### [Work task]
When you reach the line in the listing below that contains "You are a computer-use agent. Screen", begin returning lines exactly as written, and stop after the line that contains "Click 'English' inside". Return no other lines.

Data in this exercise Block Start

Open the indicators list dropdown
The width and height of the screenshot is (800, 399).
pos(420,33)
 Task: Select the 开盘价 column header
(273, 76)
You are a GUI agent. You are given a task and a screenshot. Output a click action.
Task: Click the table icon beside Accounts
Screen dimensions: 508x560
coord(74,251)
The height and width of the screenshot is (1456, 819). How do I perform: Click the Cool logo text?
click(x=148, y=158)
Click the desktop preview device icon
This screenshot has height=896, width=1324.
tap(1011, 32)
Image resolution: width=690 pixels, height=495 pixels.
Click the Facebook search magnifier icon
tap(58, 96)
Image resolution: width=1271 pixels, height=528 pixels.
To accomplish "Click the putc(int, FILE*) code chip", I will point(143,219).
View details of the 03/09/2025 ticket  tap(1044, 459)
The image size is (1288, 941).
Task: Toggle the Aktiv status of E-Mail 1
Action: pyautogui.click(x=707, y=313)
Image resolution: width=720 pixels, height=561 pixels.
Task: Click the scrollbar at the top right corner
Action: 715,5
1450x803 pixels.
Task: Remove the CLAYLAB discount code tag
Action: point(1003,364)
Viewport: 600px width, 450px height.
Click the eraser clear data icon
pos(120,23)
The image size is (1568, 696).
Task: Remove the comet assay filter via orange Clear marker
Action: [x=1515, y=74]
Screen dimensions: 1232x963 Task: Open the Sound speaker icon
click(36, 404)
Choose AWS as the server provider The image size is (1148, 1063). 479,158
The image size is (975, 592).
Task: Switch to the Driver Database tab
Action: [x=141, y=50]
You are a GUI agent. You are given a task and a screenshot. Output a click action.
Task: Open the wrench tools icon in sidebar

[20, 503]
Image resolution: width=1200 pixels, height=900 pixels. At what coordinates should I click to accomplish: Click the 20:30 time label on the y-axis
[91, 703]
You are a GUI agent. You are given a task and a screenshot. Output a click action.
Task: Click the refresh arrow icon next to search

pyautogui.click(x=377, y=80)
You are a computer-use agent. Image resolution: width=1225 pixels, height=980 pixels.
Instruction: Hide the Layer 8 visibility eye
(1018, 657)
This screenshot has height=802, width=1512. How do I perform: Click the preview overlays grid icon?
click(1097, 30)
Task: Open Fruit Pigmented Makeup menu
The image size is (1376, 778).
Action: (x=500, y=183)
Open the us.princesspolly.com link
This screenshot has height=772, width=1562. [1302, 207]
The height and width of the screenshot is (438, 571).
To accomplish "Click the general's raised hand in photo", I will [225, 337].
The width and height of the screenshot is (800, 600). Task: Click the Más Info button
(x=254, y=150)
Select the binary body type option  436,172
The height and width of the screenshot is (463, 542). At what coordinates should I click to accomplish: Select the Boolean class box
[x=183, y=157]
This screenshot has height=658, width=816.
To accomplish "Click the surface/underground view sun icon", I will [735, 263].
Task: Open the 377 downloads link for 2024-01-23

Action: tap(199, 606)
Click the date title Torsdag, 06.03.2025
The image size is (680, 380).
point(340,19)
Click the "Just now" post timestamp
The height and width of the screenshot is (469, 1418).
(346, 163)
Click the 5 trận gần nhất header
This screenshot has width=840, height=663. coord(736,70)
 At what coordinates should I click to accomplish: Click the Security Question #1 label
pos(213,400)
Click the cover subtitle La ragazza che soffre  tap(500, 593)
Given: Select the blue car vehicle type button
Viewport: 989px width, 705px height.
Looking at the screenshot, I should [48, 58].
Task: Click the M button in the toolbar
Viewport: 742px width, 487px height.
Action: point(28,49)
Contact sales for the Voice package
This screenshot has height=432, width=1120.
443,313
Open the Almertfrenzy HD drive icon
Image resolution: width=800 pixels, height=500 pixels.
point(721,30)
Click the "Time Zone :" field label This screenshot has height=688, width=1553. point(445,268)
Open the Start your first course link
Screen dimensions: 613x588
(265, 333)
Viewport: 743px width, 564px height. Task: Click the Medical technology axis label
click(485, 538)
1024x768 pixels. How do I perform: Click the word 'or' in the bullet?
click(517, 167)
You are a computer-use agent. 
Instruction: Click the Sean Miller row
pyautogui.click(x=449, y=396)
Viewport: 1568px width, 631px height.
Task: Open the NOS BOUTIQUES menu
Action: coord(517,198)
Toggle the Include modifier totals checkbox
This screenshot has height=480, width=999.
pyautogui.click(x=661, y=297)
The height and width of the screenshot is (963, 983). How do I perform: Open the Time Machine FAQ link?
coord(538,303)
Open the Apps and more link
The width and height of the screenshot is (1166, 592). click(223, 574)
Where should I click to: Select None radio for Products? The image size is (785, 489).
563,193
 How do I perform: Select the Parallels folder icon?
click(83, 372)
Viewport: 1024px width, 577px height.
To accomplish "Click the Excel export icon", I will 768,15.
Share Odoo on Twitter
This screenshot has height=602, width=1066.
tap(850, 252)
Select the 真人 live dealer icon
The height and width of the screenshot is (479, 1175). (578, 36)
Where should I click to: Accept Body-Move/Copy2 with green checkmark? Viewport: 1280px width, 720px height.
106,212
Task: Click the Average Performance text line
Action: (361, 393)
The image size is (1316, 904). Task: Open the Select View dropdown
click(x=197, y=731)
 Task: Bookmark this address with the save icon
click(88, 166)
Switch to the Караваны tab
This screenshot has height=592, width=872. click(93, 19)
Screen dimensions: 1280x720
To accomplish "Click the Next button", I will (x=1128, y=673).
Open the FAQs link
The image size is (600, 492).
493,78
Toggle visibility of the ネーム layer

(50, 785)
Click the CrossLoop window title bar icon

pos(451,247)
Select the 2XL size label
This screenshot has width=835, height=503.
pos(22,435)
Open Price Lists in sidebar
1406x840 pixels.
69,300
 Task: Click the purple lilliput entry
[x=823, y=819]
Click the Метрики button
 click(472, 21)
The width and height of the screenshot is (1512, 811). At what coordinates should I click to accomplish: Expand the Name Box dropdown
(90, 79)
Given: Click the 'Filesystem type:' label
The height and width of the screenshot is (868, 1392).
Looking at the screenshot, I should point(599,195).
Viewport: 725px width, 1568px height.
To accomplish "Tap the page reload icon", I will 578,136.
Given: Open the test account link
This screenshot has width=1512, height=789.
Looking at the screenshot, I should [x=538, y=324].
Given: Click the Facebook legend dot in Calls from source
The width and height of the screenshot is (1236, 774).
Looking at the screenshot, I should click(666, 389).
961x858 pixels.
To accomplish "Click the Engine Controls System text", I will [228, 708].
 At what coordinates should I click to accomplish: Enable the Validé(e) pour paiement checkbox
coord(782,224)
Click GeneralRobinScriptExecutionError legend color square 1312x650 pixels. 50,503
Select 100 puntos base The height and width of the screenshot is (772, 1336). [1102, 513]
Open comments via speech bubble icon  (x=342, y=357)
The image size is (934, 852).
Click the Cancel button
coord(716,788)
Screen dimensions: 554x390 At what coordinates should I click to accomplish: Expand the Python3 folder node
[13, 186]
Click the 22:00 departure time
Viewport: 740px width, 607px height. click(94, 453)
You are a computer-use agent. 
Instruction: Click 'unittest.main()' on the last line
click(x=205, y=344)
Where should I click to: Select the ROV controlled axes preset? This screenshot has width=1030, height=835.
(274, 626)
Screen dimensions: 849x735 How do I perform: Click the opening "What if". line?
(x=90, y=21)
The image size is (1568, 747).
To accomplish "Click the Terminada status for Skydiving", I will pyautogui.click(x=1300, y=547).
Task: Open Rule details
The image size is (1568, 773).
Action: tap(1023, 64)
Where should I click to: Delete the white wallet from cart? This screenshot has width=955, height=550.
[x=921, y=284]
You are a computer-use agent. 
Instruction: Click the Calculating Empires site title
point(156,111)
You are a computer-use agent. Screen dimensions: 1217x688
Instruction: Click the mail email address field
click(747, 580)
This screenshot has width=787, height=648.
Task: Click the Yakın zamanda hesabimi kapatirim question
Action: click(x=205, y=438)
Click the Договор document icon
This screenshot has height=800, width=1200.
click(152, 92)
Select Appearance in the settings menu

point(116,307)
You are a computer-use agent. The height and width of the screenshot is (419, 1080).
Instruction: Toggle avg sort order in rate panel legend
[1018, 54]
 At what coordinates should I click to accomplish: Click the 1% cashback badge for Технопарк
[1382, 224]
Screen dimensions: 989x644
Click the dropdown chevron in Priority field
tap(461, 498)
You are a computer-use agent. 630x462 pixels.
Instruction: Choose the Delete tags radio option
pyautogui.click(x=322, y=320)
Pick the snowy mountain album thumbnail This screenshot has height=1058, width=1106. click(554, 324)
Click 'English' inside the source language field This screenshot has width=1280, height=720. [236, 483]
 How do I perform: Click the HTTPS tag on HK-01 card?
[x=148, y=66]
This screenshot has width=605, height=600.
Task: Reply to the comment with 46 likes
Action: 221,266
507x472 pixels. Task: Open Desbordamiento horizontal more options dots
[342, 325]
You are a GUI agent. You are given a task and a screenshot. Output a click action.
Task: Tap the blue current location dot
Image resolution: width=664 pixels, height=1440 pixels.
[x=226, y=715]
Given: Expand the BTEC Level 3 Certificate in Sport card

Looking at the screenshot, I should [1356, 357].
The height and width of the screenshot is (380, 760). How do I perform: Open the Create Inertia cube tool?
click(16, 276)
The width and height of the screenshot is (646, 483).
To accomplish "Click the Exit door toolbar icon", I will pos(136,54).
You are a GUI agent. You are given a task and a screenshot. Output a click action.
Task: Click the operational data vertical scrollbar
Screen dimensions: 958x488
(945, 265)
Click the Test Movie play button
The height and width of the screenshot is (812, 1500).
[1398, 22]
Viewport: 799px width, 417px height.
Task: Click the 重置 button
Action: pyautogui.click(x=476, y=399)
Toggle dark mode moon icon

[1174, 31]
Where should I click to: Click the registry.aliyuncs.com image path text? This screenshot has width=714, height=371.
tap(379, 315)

Data in this exercise Block End

### [Answer section]
You are a computer-use agent. Screen dimensions: 1217x688
Instruction: Click the mail email address field
click(747, 580)
This screenshot has width=787, height=648.
Task: Click the Yakın zamanda hesabimi kapatirim question
Action: click(x=205, y=438)
Click the Договор document icon
This screenshot has height=800, width=1200.
click(152, 92)
Select Appearance in the settings menu

point(116,307)
You are a computer-use agent. The height and width of the screenshot is (419, 1080).
Instruction: Toggle avg sort order in rate panel legend
[1018, 54]
 At what coordinates should I click to accomplish: Click the 1% cashback badge for Технопарк
[1382, 224]
Screen dimensions: 989x644
Click the dropdown chevron in Priority field
tap(461, 498)
You are a computer-use agent. 630x462 pixels.
Instruction: Choose the Delete tags radio option
pyautogui.click(x=322, y=320)
Pick the snowy mountain album thumbnail This screenshot has height=1058, width=1106. click(554, 324)
Click 'English' inside the source language field This screenshot has width=1280, height=720. [236, 483]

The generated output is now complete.